# Exercise brief
Each line of the entries that mentions the string "will" needs to be reported.
----
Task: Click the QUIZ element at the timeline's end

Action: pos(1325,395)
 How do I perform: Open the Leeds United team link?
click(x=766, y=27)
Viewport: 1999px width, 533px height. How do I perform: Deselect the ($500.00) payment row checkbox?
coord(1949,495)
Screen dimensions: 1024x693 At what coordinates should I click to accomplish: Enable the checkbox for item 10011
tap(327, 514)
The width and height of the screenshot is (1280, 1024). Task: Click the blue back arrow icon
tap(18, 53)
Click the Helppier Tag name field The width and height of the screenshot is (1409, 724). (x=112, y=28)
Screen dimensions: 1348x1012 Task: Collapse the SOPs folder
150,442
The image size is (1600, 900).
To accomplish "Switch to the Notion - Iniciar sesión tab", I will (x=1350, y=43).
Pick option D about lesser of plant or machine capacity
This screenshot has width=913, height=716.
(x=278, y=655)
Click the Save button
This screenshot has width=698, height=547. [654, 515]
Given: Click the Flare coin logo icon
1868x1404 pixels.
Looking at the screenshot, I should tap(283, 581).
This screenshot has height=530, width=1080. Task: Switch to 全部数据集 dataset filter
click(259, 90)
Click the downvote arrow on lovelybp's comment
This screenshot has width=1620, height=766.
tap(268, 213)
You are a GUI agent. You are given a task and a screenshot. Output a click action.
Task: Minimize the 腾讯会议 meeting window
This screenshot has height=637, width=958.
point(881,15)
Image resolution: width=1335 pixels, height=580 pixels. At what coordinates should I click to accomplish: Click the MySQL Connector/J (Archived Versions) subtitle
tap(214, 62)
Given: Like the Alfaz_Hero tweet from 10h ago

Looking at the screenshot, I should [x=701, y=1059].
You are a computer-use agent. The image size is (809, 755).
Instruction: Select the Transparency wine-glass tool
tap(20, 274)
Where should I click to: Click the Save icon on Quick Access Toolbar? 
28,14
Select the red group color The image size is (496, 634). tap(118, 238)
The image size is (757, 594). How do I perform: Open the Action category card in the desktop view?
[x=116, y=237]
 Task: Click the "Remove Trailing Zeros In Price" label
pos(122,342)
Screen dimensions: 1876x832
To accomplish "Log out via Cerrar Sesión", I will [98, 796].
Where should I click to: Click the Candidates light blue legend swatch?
----
# Exercise solution
To accomplish "Switch to the Notion - Iniciar sesión tab", I will (x=1350, y=43).
To accomplish "Log out via Cerrar Sesión", I will [98, 796].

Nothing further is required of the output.